World ParaVolley, formerly the World Organization Volleyball for Disabled (WOVD), is an international organization that is for people with physical disabilities. It is affiliated with the International Paralympic Committee(IPC). The World Organization Volleyball for Disabled was established in 1981 and was part of the International Sports Organization for Disabled (ISOD). In 1992 the WOVD became its own separate Organization in Barcelona, Spain. The WOVD Headquarters were also established in the Netherlands.
The WOVD is responsible for managing and controlling the conduct of international volleyball competitions for men, women and youth. The WOVD also liaises with IPC (as an independent organisation) and with other organizations for people with or without disabilities. The organization adopted its present name World ParaVolley at its 2014 general assembly.

History
As volleyball caught on and became a popular sport and the Olympics became increasingly popular, the paralympic games started coming into play. The first paralympic games were played in 1960 in Rome immediately after the Olympic Games. By 1976, amputees started participating in the paralympics. In 1967 the Dutch introduced a new game called sitting volleyball, which is a combination of sitzball and volleyball. Then in 1978 the ISOD accepted sitting volleyball in its programs. The first official tournament took place in 1979 in Haarlem, Netherlands, and then in 1980 sitting volleyball was accepted as a Paralympic sport with seven players. 
Since 1993, Sitting Volleyball championships have been organized for men and women. It has become one of the main team-sports in the Paralympic Programme. It is a fast, exciting and crowd pleasing sport, which can show the athletic skills of disabled sportsmen/women.

Standing Volleyball for the Disabled, was played by athletes with disabilities long before the international federation was founded. It has its roots in Great Britain and was originally played only by amputee players. To encourage the participation on those ones with a more severe amputation, a classification system has been set up and players on court must follow certain rules. Teams must respect these classification rules to ensure an equitable team composition. International competitions have taken place since the 1960s, although it was not until 1976 that volleyball was accepted into the Paralympic Games Programme, in Toronto, Ontario, Canada.

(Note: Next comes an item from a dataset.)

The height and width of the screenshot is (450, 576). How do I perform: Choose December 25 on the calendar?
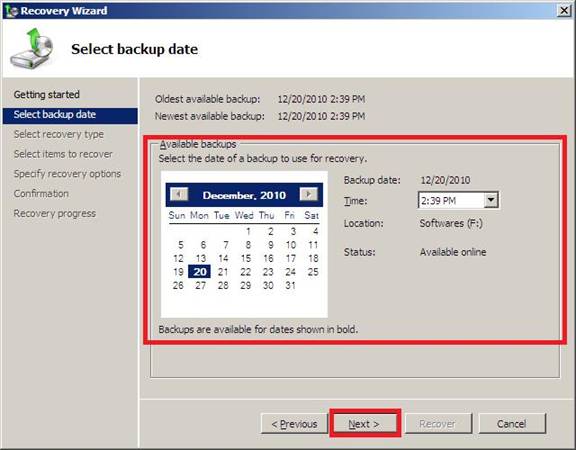point(313,272)
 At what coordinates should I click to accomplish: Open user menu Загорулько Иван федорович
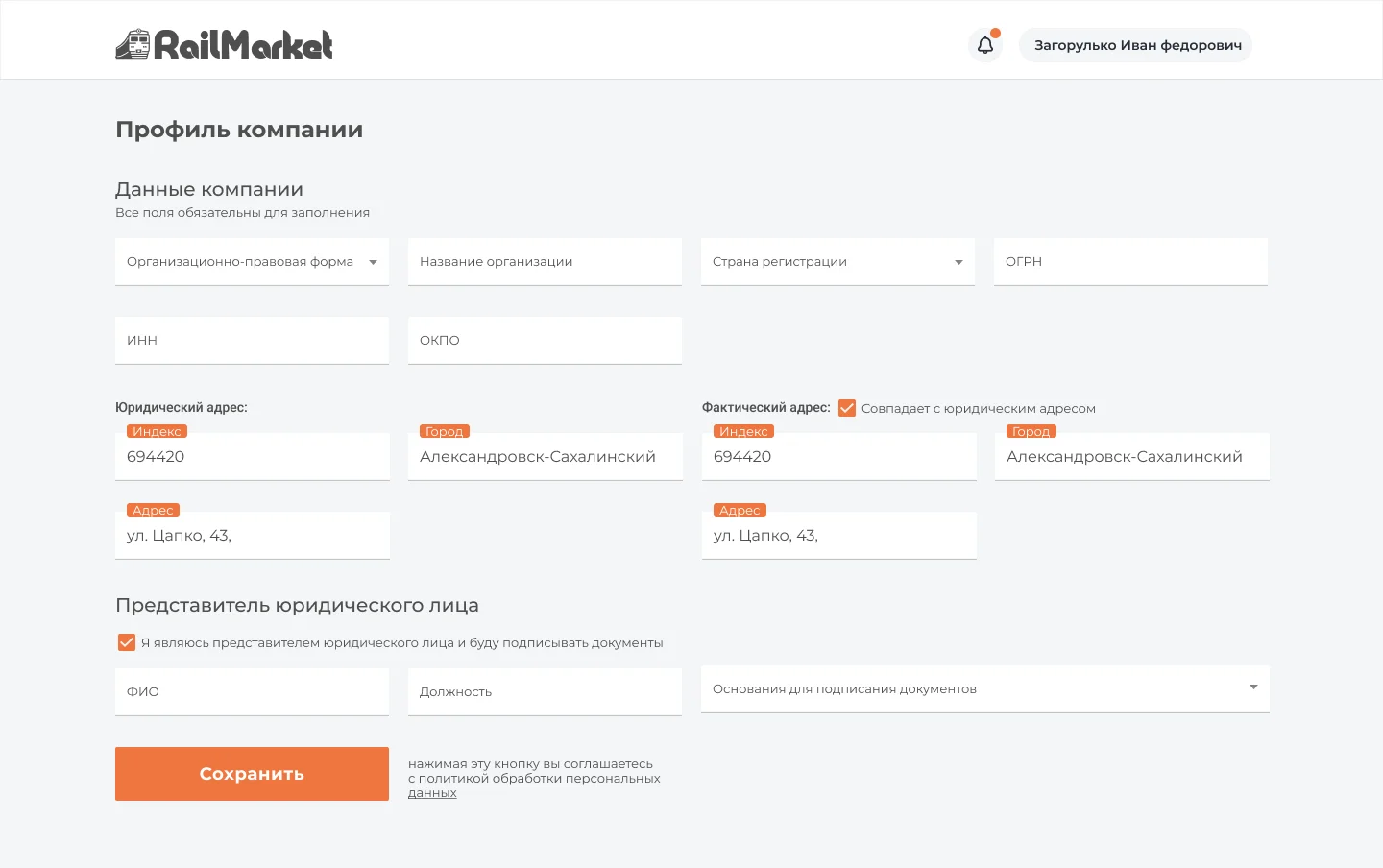[x=1136, y=45]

Since 1980 volleyball has had a regular international calendar.

Barry Couzner (OAM) of Australia is the current president.

Origin
The game of Volleyball was created by William G. Morgan,a YMCA physical education director, on February 9, 1895, in Holyoke, Massachusetts (USA). When Morgan first created the game of volleyball it was called Minonette. The first rules,  were written down by Morgan. The game of volleyball was not officially called volleyball until 1896 and was two separate words. As the years went on it later became one word, then a special ball was designed for volleyball in 1900. 64 years later in 1964 Men's and Women's volleyball were introduced as an Olympic sport. Later in 1884 the Men's team won its first Olympic medal and later men's beach volleyball was added as an Olympic sport in 1996.

Kinds of volleyball

Sitting volleyball

Athletics and Sitzball - originating from Germany - were the main sports. Soon it was found that Sitzball, which is played sitting down on the floor, was too passive; more mobile forms of sports were looked for. 
With Sitting Volleyball, the disability of a player is no longer a handicap. Since
players must be sitting on the floor when hitting the ball, only the skill is important, 
not the disability. This produces a very competitive sport.

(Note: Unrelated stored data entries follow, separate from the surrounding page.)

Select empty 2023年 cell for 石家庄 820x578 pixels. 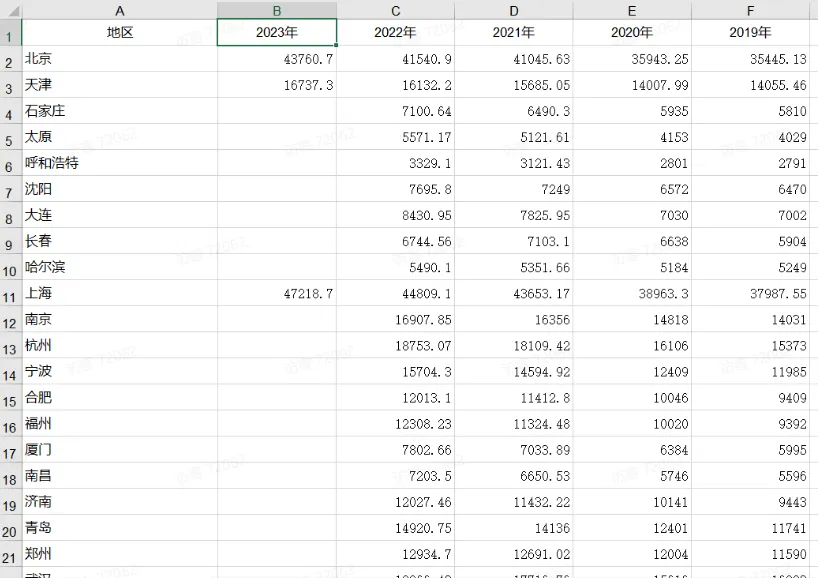coord(277,111)
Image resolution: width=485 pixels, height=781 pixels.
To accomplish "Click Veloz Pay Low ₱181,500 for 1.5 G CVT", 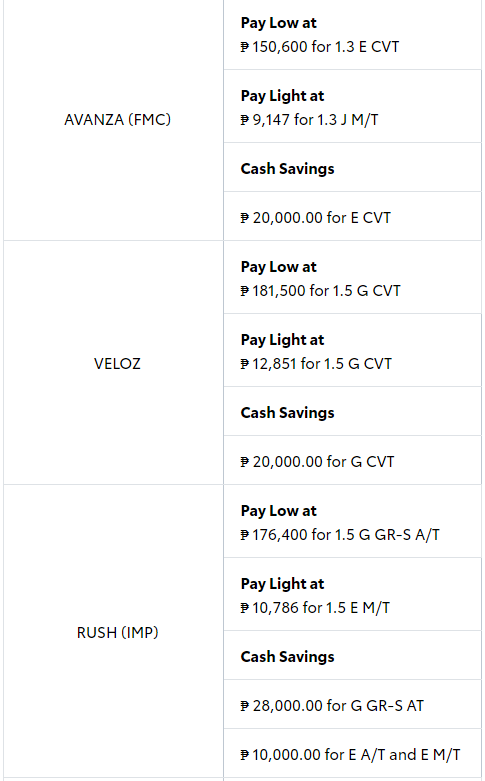I will point(353,277).
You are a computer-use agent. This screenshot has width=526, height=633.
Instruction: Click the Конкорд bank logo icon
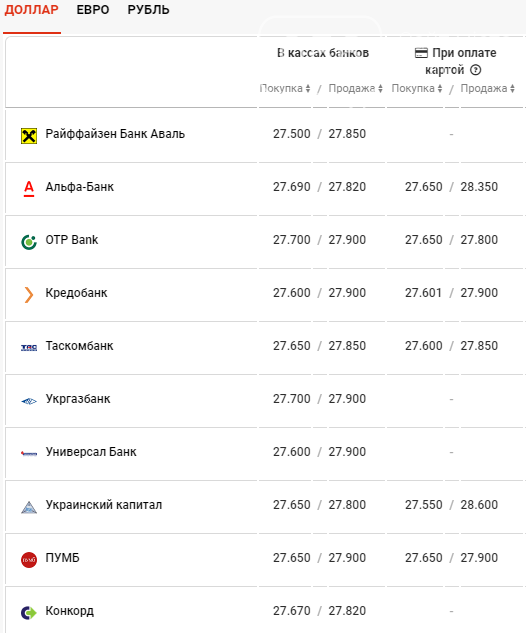pyautogui.click(x=29, y=613)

In 1956, the Dutch Sports Committee introduced a new game called Sitting Volleyball, a combination of sitzball and volleyball. Since then Sitting Volleyball has grown into one of the biggest sports practised in competition not only by the disabled in the Netherlands, but also by interested "able-bodied" volleyball players with an injury of the ankle or  knee.

Sitting Volleyball has the radiation to grow into a sport in which the disabled and non-disabled persons can play on a high technical level.
Sitting Volleyball is played with six players per team on a smaller volleyball court with lowered nets. This version enables double leg amputees and individuals with spinal injuries and various other disabilities to play volleyball. Besides a few rules regarding physical advantages, all nondisabled rules apply.

Standing volleyball
Standing Volleyball which is the only team sport that can be played "standing" by people with physical disabilities. The Amputee athletes have a choice to play with or without prostheses. Depending on the sense of balance, some above the knee amputees will choose to play without a prosthesis hopping on a single leg. Standing volleyball is played on an integrated FIVB rules. 
The game of Standing Volleyball decided to allow other disability groups to take part, therefore encouraging more nations to participate. Although this initially created more classification problems, the WOVD finally, after four years, established criteria for classification, which includes those players with various arm or leg disabilities.

Beach Volleyball
Beach ParaVolley is a version of standing volleyball that is played on beach courts rather than indoor courts. It is played with three-member teams and works within the Paralympic classification system. Standard FIVB Beach Volleyball rules are followed. The sport is growing, with teams regularly competing in Asia and Oceania since 2007. As of 2018, World ParaVolley is working towards inclusion of Paralympic Beach Volleyball as a medal sport in the Los Angeles games in 2028.